Go through the entries below and give the number of lines that have the string "white", and only that.

(Saved data entries)
──────────

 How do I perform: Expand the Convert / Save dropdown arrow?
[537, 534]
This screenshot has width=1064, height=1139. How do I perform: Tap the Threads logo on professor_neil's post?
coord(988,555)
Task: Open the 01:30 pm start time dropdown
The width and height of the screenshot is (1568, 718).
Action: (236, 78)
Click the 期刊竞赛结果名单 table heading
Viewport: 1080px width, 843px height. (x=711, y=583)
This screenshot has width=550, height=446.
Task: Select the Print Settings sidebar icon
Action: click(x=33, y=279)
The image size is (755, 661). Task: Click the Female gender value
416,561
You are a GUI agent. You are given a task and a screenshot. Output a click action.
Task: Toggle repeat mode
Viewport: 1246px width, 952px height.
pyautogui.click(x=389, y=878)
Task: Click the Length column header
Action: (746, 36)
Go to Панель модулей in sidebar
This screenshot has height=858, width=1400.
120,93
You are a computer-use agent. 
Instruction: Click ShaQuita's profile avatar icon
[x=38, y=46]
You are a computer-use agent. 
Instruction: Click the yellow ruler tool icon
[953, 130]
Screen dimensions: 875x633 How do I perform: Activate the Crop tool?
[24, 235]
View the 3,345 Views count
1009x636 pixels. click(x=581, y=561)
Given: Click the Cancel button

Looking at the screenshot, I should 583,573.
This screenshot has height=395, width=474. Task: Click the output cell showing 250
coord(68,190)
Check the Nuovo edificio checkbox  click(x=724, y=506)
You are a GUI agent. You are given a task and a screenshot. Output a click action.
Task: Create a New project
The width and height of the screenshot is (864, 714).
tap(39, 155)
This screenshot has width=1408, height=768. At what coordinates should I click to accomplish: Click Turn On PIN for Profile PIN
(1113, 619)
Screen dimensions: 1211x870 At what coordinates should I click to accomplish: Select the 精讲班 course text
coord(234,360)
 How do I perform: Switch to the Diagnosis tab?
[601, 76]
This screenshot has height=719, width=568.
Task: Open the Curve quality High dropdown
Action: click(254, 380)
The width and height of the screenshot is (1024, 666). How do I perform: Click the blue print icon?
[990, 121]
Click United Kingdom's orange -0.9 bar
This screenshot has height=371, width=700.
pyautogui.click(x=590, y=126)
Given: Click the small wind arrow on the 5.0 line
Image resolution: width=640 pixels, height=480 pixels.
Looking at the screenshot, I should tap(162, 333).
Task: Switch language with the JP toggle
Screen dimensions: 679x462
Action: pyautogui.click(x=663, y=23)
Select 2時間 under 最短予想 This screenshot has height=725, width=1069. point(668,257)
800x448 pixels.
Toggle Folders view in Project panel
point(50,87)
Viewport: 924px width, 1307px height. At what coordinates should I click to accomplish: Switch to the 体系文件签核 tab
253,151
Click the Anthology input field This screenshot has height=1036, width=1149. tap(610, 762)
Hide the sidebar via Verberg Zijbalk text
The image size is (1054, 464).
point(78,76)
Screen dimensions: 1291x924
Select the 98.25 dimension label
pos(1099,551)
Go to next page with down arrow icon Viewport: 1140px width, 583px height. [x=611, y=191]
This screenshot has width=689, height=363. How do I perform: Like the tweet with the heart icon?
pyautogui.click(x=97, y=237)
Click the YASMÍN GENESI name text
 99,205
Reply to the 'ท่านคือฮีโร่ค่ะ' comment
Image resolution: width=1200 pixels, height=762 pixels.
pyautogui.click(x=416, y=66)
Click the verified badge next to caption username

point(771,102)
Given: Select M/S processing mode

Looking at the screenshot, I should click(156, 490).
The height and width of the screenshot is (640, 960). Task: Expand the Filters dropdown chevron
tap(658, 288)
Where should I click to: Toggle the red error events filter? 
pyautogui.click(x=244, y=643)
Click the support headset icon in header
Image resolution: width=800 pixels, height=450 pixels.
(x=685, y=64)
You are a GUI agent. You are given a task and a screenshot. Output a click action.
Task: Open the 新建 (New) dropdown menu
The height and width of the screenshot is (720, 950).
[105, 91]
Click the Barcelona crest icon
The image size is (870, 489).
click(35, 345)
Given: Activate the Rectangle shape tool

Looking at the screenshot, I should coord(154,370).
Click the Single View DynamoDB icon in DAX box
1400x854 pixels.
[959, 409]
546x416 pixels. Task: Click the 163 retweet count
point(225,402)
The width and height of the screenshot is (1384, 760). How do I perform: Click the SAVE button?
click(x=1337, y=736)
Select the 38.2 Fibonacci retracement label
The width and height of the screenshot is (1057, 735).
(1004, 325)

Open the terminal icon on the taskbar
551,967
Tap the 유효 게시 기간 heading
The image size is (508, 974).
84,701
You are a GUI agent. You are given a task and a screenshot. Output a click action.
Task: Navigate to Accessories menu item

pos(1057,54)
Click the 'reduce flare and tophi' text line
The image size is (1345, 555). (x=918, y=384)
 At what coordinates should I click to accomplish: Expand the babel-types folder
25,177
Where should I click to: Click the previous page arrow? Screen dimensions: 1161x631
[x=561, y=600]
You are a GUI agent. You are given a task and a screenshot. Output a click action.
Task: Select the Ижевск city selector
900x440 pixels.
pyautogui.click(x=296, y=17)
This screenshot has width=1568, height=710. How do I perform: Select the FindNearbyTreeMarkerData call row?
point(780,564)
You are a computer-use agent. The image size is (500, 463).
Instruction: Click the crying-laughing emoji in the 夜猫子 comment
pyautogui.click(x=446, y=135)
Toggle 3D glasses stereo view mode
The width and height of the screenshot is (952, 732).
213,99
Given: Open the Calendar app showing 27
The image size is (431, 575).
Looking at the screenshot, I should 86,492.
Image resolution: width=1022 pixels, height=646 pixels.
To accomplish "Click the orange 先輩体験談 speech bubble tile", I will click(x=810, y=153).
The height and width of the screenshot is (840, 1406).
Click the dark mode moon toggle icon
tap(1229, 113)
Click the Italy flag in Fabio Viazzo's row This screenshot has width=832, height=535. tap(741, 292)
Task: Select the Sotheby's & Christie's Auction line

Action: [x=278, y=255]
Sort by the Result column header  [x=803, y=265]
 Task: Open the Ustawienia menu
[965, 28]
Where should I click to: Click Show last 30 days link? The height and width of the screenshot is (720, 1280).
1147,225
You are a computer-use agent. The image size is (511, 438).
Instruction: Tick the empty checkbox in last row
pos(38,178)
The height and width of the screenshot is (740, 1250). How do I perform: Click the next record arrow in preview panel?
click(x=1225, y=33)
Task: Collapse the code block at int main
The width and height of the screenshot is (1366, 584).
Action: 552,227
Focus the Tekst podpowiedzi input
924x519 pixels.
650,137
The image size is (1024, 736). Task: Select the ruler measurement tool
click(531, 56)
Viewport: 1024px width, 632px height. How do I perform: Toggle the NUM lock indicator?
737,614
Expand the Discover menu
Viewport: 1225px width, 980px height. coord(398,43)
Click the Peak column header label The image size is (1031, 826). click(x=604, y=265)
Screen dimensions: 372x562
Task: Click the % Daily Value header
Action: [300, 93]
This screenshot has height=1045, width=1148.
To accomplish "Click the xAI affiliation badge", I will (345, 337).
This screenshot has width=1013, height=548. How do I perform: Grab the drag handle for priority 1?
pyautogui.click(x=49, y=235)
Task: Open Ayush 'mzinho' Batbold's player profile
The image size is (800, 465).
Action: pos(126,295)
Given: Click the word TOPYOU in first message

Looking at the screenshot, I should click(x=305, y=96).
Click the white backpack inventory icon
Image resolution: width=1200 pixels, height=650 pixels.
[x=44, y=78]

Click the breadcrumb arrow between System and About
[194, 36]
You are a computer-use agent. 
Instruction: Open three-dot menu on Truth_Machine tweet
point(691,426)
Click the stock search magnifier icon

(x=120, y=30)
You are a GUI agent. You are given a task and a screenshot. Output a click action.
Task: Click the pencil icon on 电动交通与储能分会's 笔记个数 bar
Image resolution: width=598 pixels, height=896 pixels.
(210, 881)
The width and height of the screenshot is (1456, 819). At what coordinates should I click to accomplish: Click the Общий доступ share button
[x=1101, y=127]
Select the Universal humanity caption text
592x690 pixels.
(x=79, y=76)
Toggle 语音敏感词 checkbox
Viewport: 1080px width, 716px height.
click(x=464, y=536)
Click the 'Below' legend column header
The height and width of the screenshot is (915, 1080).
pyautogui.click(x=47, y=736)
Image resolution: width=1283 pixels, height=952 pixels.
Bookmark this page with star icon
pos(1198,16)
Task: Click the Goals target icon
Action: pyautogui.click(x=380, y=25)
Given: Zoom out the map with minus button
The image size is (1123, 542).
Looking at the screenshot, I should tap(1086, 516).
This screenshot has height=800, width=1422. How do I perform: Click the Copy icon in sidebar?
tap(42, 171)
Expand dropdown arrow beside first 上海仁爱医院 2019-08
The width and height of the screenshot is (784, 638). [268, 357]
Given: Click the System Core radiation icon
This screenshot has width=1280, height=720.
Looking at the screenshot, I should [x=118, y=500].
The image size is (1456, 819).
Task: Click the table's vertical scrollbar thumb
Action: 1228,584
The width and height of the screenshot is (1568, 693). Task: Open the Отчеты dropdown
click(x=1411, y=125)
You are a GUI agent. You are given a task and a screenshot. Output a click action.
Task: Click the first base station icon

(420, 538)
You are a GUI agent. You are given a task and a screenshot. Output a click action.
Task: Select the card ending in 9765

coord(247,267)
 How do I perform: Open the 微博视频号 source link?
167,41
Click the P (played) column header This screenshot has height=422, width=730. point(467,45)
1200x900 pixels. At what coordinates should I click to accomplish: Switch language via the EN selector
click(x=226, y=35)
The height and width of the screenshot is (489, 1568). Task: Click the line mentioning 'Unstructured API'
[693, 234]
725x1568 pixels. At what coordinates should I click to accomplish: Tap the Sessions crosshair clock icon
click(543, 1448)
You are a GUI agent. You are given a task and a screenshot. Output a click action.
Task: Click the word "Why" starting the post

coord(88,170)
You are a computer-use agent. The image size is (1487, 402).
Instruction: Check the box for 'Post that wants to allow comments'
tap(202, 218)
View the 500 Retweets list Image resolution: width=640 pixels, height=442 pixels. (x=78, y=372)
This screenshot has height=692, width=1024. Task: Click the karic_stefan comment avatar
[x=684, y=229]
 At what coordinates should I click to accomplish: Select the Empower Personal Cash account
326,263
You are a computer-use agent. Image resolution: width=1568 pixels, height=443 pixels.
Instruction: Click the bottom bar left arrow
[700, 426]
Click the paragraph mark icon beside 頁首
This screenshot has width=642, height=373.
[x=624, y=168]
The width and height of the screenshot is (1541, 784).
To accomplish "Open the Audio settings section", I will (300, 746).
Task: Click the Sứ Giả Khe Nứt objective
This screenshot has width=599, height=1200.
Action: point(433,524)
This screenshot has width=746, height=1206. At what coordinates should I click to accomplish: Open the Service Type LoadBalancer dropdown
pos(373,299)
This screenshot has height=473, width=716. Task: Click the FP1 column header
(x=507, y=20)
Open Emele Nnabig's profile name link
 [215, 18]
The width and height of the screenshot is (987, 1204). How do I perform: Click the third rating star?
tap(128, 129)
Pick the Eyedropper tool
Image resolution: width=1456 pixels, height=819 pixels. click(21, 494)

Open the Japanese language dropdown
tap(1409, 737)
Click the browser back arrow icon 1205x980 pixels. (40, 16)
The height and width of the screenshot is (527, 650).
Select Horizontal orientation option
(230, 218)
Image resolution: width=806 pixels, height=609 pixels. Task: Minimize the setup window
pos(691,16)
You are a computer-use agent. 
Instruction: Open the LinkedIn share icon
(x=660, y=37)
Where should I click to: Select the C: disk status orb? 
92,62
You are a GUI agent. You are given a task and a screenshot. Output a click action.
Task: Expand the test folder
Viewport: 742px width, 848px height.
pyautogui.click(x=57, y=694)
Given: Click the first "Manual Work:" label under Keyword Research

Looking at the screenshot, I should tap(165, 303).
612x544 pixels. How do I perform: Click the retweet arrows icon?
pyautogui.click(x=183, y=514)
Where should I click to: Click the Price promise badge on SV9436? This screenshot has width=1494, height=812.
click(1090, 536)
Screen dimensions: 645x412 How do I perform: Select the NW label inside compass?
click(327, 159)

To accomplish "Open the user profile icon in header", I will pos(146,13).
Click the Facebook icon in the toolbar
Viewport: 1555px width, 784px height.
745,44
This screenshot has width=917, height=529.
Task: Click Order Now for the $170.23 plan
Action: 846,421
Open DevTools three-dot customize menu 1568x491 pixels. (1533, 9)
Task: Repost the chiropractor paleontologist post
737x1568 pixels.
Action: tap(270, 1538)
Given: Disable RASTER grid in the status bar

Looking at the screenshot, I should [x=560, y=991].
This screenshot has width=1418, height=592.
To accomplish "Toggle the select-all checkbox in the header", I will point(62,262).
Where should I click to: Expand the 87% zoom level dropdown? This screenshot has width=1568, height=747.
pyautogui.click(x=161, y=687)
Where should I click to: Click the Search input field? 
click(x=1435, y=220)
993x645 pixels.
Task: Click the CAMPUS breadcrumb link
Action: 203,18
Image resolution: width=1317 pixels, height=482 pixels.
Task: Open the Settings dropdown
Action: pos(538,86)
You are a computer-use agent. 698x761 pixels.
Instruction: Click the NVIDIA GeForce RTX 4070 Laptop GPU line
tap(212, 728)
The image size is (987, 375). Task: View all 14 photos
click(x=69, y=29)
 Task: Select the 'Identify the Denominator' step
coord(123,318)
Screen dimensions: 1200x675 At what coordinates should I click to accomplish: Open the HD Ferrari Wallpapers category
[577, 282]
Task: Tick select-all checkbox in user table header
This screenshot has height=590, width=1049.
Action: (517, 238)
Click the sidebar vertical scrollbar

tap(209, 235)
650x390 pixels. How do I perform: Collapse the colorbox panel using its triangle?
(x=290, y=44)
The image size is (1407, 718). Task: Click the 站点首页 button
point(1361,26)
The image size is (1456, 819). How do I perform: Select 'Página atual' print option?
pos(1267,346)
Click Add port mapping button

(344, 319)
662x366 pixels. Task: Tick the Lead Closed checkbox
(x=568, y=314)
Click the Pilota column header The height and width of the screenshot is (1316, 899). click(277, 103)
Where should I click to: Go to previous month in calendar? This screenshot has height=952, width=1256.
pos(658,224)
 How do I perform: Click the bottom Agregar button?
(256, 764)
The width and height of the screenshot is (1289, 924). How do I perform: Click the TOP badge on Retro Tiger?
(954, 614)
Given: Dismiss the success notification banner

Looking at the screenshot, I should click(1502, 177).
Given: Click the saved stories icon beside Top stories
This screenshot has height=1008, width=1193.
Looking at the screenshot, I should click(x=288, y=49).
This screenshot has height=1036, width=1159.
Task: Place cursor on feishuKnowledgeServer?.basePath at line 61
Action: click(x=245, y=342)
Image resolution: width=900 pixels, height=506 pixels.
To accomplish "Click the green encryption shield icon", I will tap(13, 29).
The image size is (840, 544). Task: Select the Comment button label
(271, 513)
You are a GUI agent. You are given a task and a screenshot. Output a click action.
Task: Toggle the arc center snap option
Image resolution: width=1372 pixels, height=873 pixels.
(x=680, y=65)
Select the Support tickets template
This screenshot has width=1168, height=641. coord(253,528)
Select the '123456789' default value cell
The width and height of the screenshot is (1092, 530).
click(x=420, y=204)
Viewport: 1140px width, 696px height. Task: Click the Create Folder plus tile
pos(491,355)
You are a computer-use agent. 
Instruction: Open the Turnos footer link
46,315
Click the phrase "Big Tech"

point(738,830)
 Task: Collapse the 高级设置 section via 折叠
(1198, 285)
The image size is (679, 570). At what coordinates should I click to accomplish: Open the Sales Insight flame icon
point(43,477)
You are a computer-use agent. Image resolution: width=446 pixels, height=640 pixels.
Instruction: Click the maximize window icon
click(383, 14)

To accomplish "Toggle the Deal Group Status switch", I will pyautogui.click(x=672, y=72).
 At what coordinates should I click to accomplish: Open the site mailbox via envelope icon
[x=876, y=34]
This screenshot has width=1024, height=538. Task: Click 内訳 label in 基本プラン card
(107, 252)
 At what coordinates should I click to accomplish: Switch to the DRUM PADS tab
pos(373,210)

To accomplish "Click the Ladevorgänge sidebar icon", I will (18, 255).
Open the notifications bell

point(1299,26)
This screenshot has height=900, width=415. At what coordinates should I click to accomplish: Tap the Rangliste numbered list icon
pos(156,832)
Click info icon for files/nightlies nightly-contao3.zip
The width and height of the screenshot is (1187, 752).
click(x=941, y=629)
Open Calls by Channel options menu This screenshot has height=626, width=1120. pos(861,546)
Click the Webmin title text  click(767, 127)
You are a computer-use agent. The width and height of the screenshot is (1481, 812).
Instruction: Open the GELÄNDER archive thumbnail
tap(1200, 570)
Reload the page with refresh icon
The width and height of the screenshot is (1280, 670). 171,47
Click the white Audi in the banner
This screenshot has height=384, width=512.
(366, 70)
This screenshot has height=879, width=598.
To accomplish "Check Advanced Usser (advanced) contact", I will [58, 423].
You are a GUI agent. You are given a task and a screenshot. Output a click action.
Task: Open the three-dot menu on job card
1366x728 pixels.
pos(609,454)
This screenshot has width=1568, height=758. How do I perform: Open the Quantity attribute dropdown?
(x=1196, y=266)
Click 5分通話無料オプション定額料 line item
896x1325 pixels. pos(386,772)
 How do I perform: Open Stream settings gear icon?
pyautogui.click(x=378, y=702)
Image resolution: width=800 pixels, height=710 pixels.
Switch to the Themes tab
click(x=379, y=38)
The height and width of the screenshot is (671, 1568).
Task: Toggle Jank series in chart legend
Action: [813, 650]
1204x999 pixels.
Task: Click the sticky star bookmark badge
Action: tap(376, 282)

──────────

*Task solution*
2